Landwind und Brilliance scheitern einst bei ihrem Markteintritt in Europa und Deutschland. Doch nun steht eine neue Generation chinesischer Hersteller Gewehr bei Fuß - mit voller E-Power. Für die deutsche Autoindustrie wird es eng. Auch aus einem anderen Grund.
Es besteht kein Zweifel: Für den Industriegiganten Deutschland wäre ein Niedergang der Autoindustrie fatal. Von ihrem Wohl und Wehe hängen zum Großteil Wachstum und Wohlstand der deutschen Wirtschaft ab. Die Autobranche hat mit all ihren tiefen und weitverzweigten Zulieferstufen - einschließlich sämtlicher Dienstleistungen und Aktivitäten an den Rändern - einen Anteil von einem Fünftel am deutschen Bruttoinlandsprodukt. Sie ist damit der Motor der deutschen Wirtschaft. Laut Arbeitsmarktexperten ist etwa jeder siebte Erwerbstätige in und für die Automobilindustrie tätig, 780.000 Menschen allein arbeiten direkt für sie. Noch!

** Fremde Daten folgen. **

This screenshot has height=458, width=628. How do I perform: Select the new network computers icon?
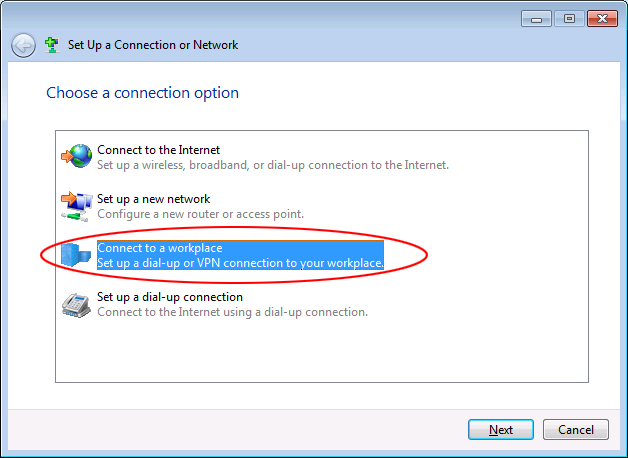tap(76, 206)
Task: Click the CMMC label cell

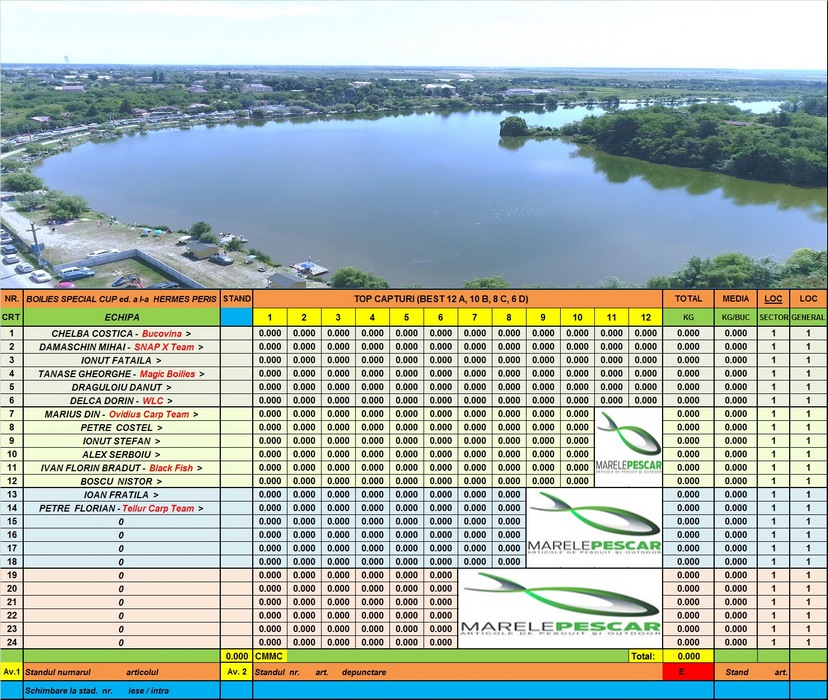Action: [x=271, y=656]
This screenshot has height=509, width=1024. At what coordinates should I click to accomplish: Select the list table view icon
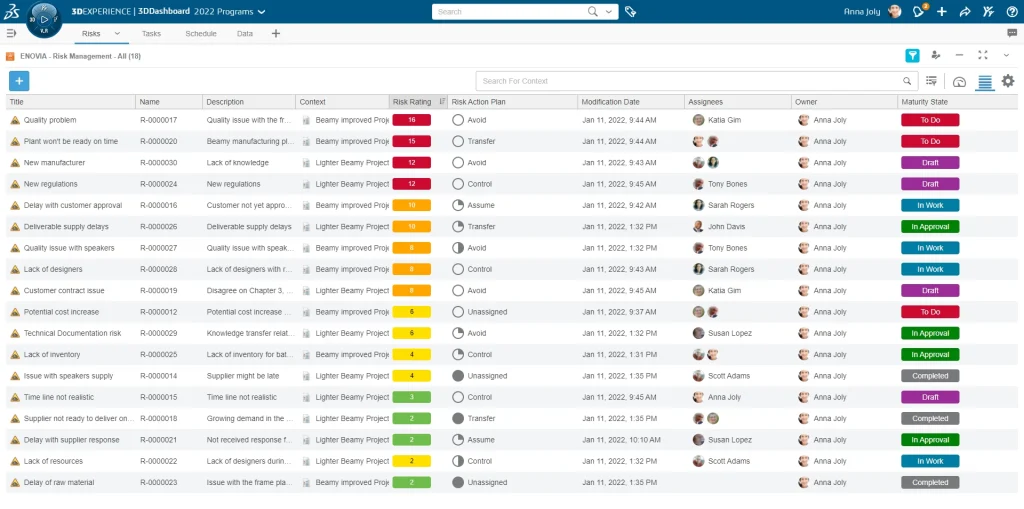[984, 82]
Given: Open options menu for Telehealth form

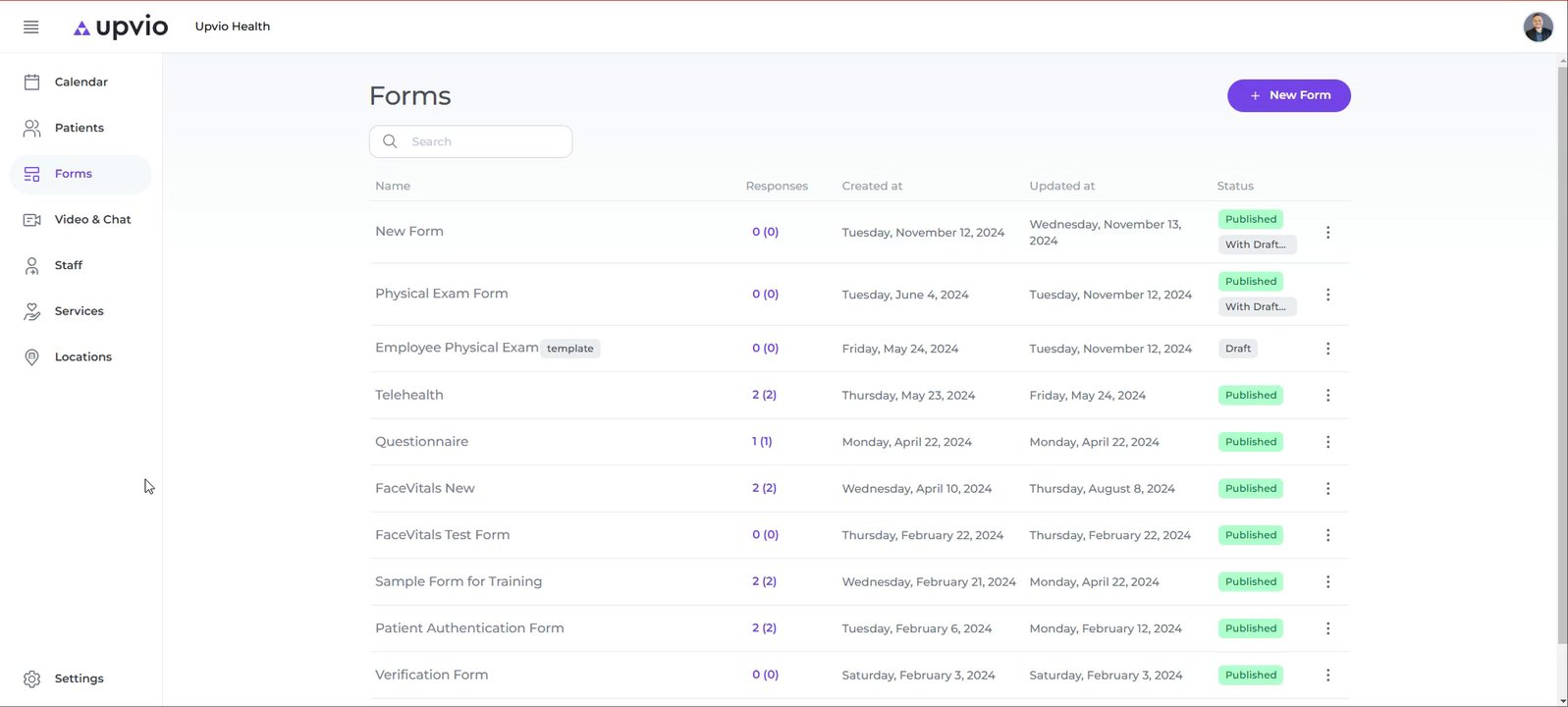Looking at the screenshot, I should 1327,396.
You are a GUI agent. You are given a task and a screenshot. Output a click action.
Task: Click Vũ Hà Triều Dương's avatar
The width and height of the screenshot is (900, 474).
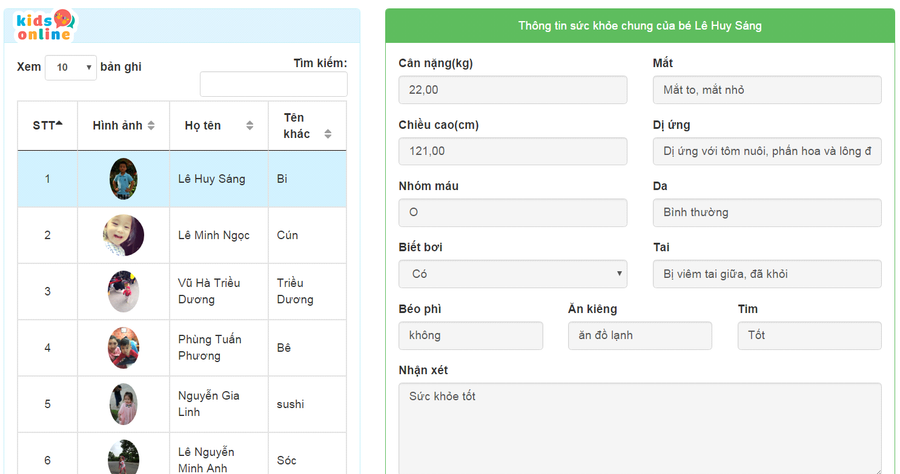point(123,291)
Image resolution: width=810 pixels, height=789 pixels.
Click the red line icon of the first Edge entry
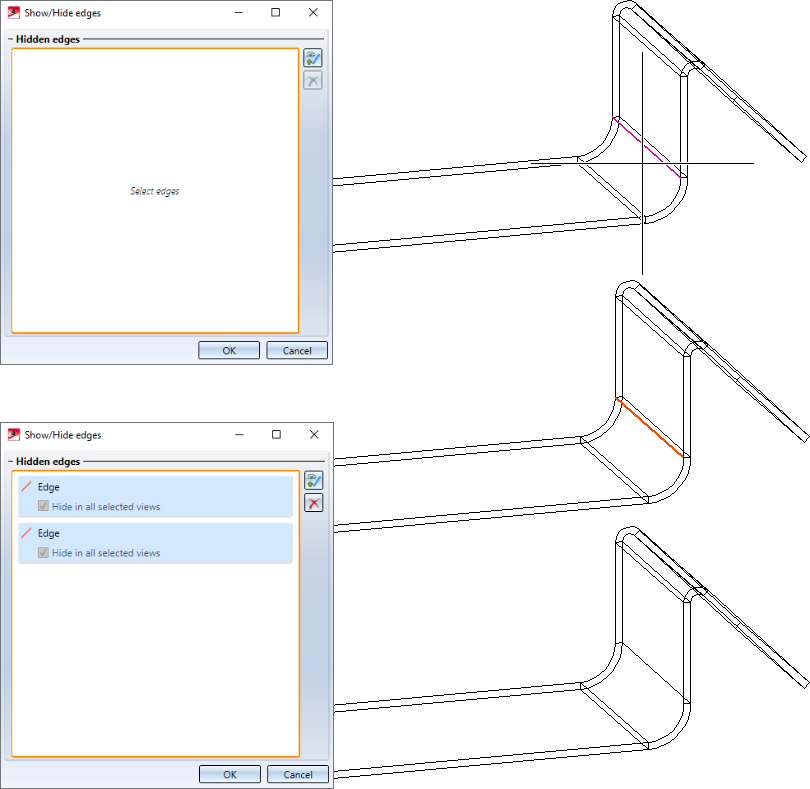click(26, 487)
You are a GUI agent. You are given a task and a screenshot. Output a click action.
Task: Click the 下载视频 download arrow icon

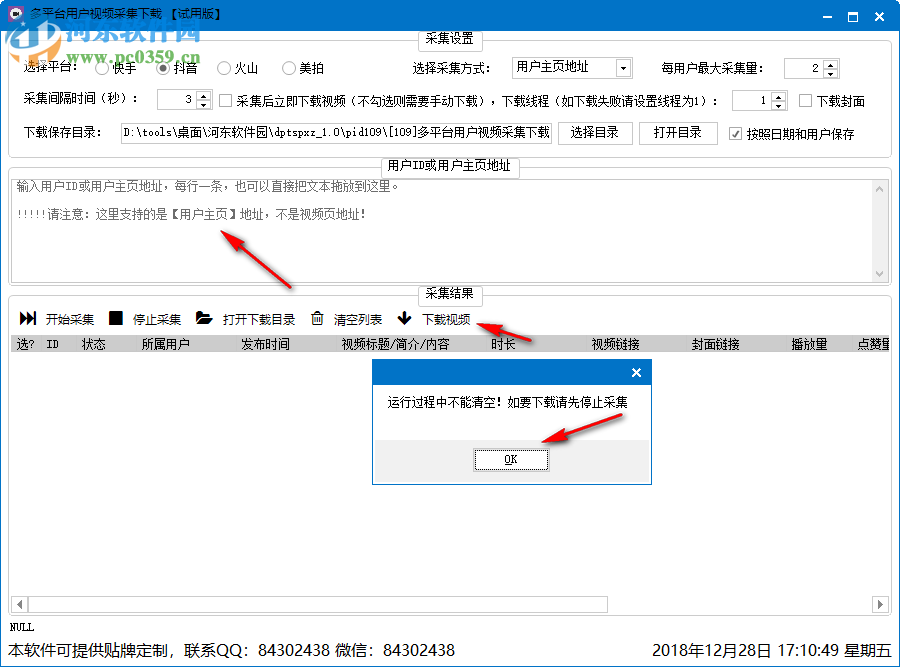(x=404, y=318)
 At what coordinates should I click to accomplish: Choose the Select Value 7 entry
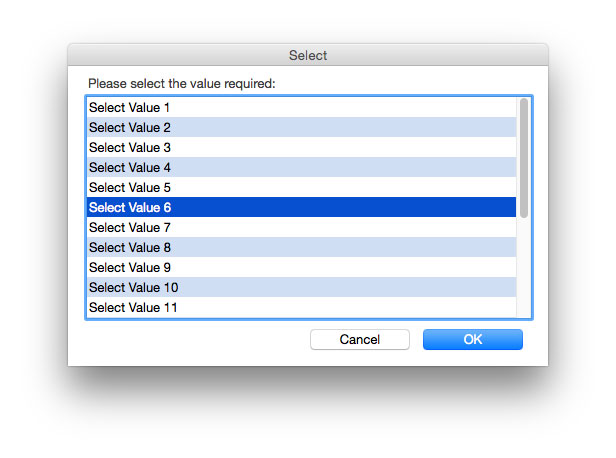coord(301,227)
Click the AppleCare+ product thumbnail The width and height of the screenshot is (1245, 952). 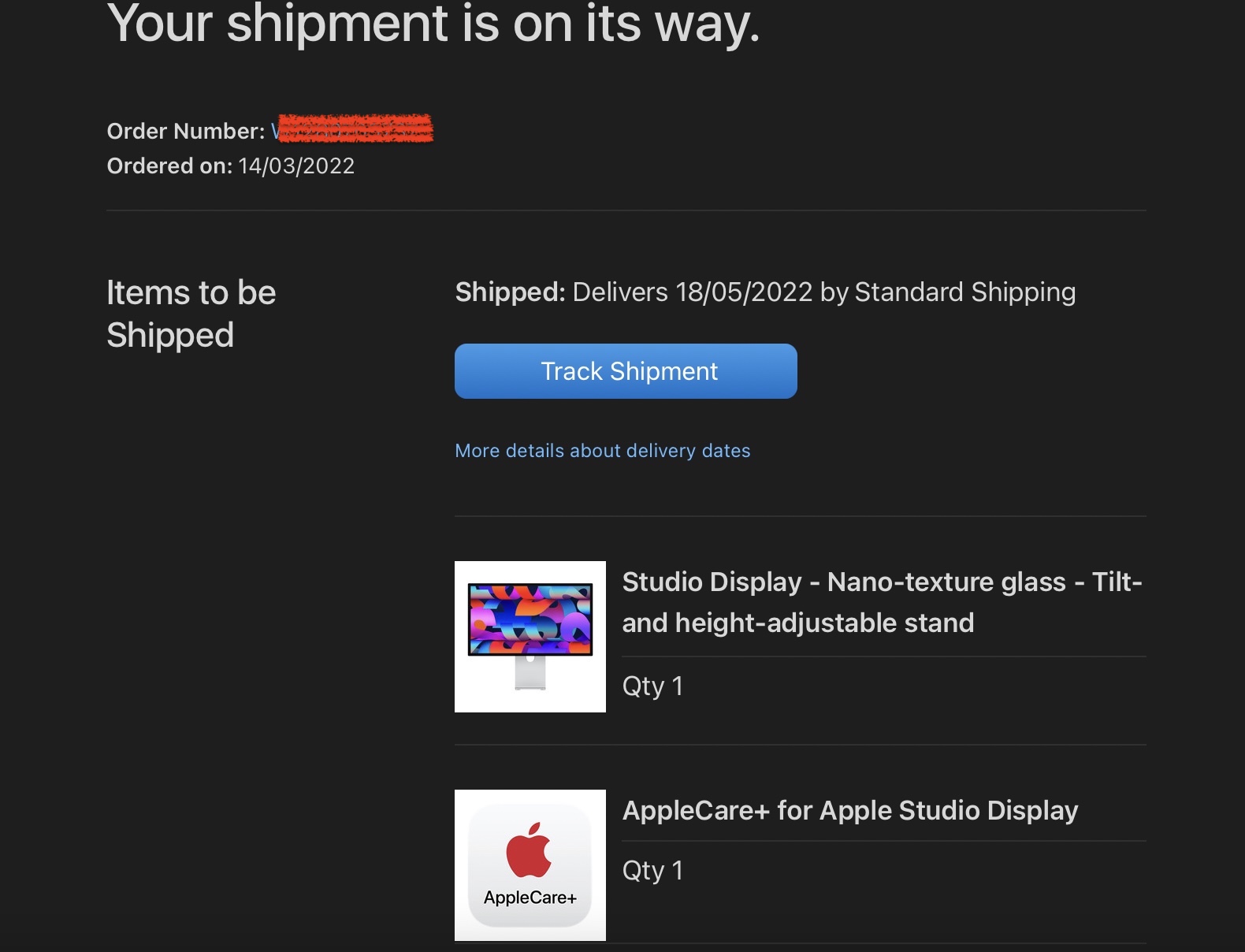pyautogui.click(x=530, y=865)
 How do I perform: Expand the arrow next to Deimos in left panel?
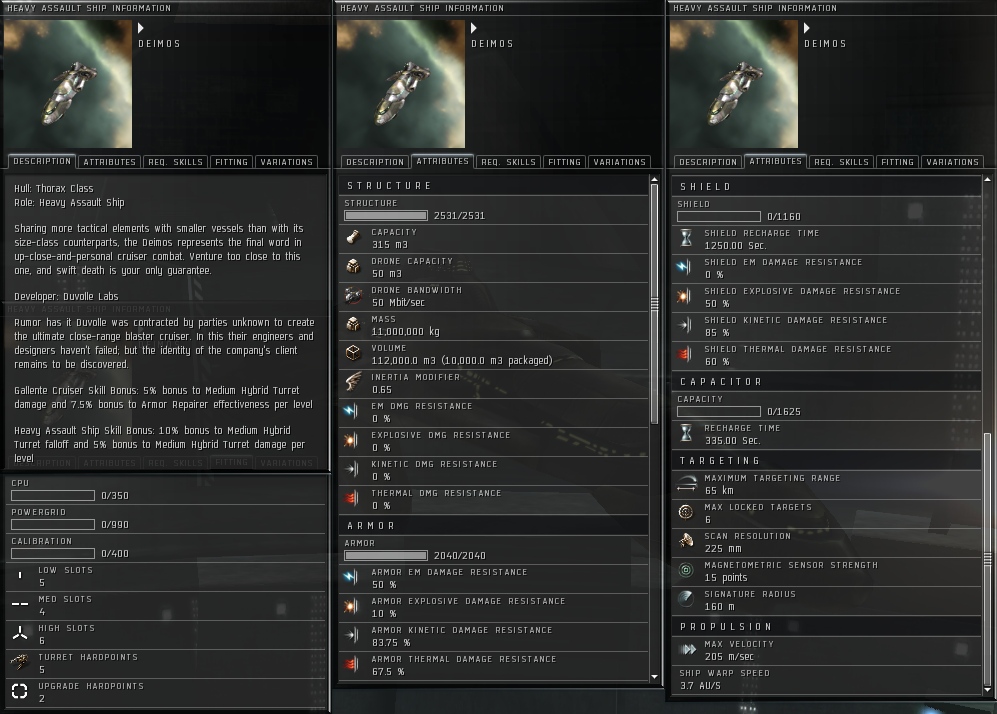pos(141,28)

Zwei Drittel aller pro Jahr von deutschen Herstellern produzierten Fahrzeugen werden außerhalb Deutschlands gefertigt, die Hälfte davon allein in China. Tendenz weiter steigend. Das ist ein Grund, weshalb die renommierten Hersteller wie VW, BMW und Mercedes-Benz weiterhin Rekordergebnisse einfahren. Allerdings sind diese Zahlen für das Wohl der deutschen Wirtschaft irreführend, denn das Schicksal der deutschen Ökonomie hängt hauptsächlich vom Rest der Autobranche ab - von den vielen kleinen und mittleren Zulieferern und der tiefen Wertschöpfungsverflechtung mit anderen Branchen. Und die Zulieferer stecken in teilweise brisanten finanziellen Nöten. Abertausende Arbeitsplätze sind bereits Geschichte, weitere werden noch folgen.
Verbrenner-Aus ab 2035
Durch das geplante EU-Verbrenner-Aus ist der Automobilstandort Deutschland in Gefahr und damit auch der Wohlstand der jetzigen wie künftigen Generationen. Durch den Beschluss von EU-Parlament, EU-Kommission und Ministerrat droht das Aus für die Verbrennertechnik ab dem Jahr 2035. Um die klimaschädlichen CO2-Emissionen im Verkehrssektor auf das Niveau der internationalen Verpflichtung abzusenken, dürfen dann anstelle von Verbrennerautos nur noch CO2-frei fahrende Elektroautos mit Batteriestrom (BEV) fahren. Und zwar nur in Europa! Weltweit sind Verbrenner weiter erlaubt - sogar "alternativlos". Keine Industrieregion der Welt, vor allem nicht China, hat sich diesem Verbot angeschlossen.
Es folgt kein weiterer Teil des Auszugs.